Exercise prompt
How many separate lines of the data contain "computer"? Give the count and nothing else.

Data to examine
------------------------

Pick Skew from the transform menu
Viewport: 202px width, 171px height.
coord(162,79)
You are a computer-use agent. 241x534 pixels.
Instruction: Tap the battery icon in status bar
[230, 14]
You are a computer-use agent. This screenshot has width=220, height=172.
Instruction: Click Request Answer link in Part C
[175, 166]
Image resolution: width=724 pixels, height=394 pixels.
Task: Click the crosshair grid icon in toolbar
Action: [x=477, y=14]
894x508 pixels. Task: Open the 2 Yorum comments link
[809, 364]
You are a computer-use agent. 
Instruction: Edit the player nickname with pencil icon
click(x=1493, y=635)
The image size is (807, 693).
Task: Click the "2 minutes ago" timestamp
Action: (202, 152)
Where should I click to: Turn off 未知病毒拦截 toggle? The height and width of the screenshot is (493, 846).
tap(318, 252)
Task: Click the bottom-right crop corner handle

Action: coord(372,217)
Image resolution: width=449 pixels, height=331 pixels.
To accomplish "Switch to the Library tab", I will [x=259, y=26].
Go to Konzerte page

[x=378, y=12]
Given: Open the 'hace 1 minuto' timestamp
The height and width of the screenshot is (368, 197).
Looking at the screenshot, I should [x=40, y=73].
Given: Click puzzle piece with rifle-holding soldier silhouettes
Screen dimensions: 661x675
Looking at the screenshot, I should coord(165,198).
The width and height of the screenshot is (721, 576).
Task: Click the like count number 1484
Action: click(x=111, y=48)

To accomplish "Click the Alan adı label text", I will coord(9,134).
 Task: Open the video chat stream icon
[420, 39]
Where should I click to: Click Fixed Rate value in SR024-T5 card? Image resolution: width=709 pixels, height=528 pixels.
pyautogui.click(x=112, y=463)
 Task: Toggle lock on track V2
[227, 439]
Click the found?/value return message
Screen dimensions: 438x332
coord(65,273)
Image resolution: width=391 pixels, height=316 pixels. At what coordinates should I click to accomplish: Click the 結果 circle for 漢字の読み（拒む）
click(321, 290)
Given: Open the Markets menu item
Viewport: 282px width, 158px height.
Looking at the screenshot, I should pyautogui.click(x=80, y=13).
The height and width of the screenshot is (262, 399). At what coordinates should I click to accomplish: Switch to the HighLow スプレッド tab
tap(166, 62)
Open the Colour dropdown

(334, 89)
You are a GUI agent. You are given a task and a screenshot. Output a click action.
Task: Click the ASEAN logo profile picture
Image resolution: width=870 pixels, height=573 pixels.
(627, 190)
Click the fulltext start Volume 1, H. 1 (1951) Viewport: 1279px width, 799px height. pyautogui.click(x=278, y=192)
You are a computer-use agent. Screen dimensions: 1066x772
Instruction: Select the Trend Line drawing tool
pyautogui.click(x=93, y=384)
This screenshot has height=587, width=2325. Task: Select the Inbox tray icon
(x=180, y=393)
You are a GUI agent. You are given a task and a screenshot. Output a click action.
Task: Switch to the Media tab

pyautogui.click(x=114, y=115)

------------------------

Result of this task
4